EXTRACTED MATERIAL
++++++++++
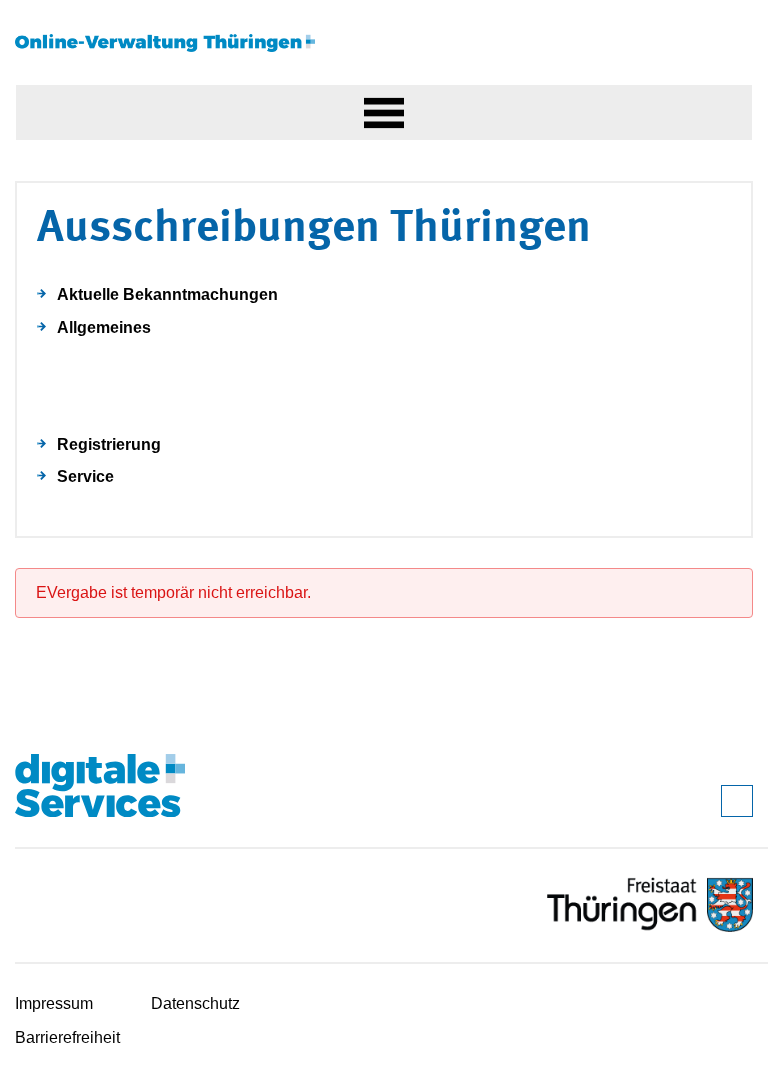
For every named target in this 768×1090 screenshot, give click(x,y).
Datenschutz (195, 1003)
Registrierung (109, 444)
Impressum (54, 1003)
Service (85, 476)
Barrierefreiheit (67, 1037)
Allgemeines (104, 327)
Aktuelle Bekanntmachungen (167, 294)
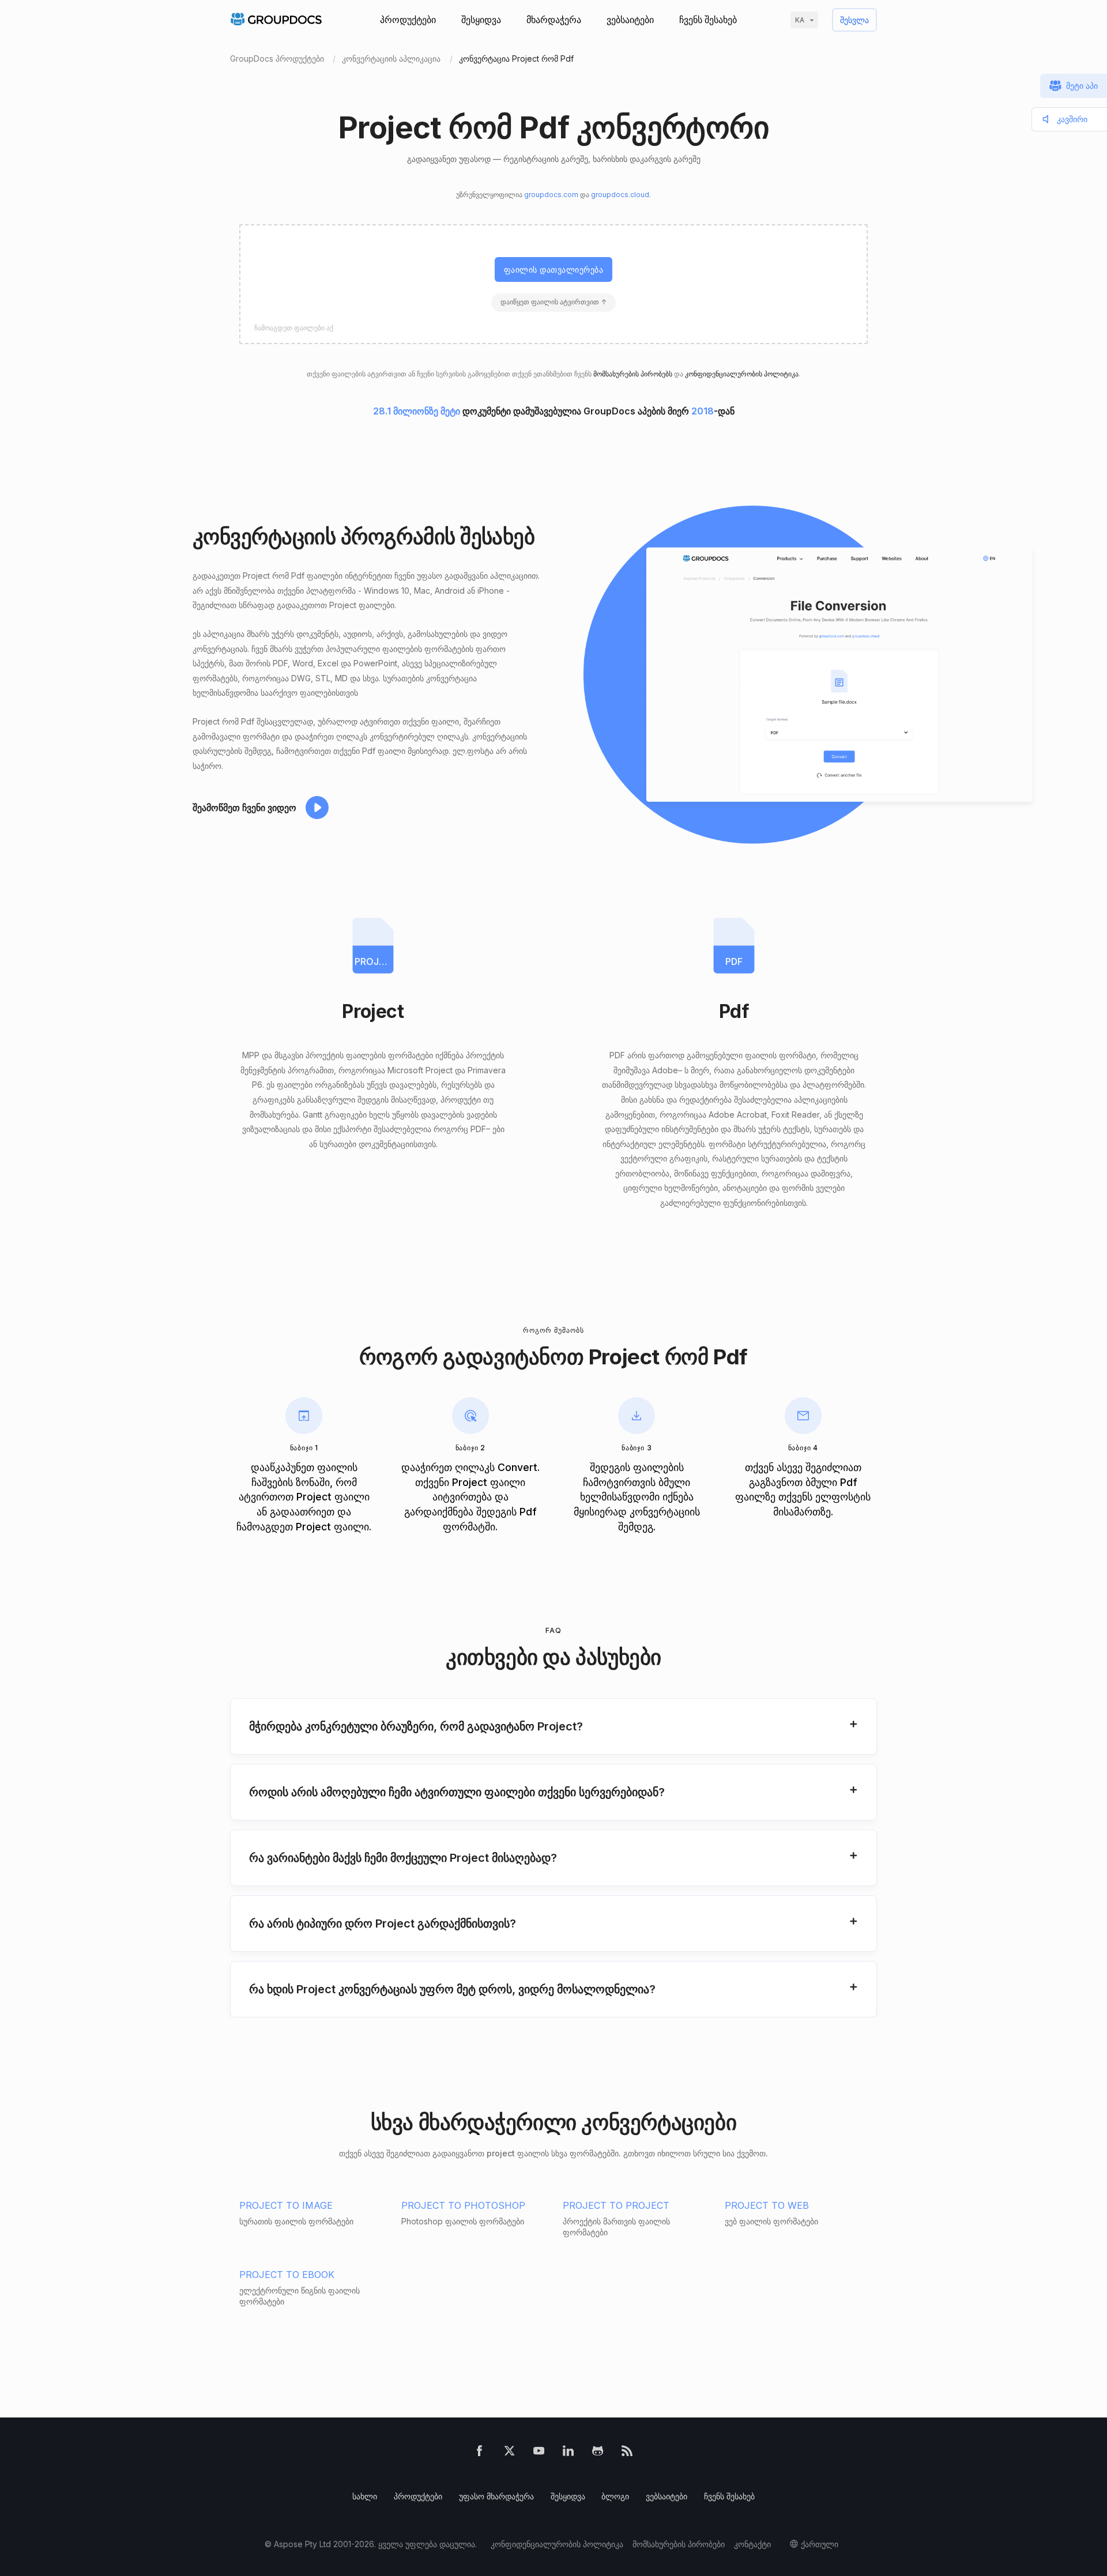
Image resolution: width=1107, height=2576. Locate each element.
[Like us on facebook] (479, 2453)
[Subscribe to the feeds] (627, 2453)
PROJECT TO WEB (767, 2205)
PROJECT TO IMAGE (286, 2205)
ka (799, 20)
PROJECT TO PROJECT (616, 2205)
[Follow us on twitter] (509, 2453)
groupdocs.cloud (620, 194)
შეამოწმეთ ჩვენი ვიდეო (244, 807)
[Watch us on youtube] (538, 2453)
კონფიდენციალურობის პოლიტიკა (742, 373)
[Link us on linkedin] (568, 2453)
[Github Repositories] (597, 2453)
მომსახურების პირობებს (632, 373)
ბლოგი (615, 2496)
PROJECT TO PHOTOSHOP (463, 2205)
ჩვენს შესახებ (708, 19)
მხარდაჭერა (553, 19)
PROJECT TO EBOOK (286, 2274)
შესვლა (854, 20)
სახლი (364, 2496)
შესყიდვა (481, 19)
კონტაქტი (752, 2544)
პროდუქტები (408, 19)
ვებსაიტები (630, 19)
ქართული (819, 2544)
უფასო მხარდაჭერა (496, 2496)
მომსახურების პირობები (678, 2544)
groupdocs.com (551, 194)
++++++++++
REQUIRED ACTION
Go through the entries. Report every line that contains the word "მომსახურების".

TASK RESULT
მომსახურების პირობებს (632, 373)
მომსახურების პირობები (678, 2544)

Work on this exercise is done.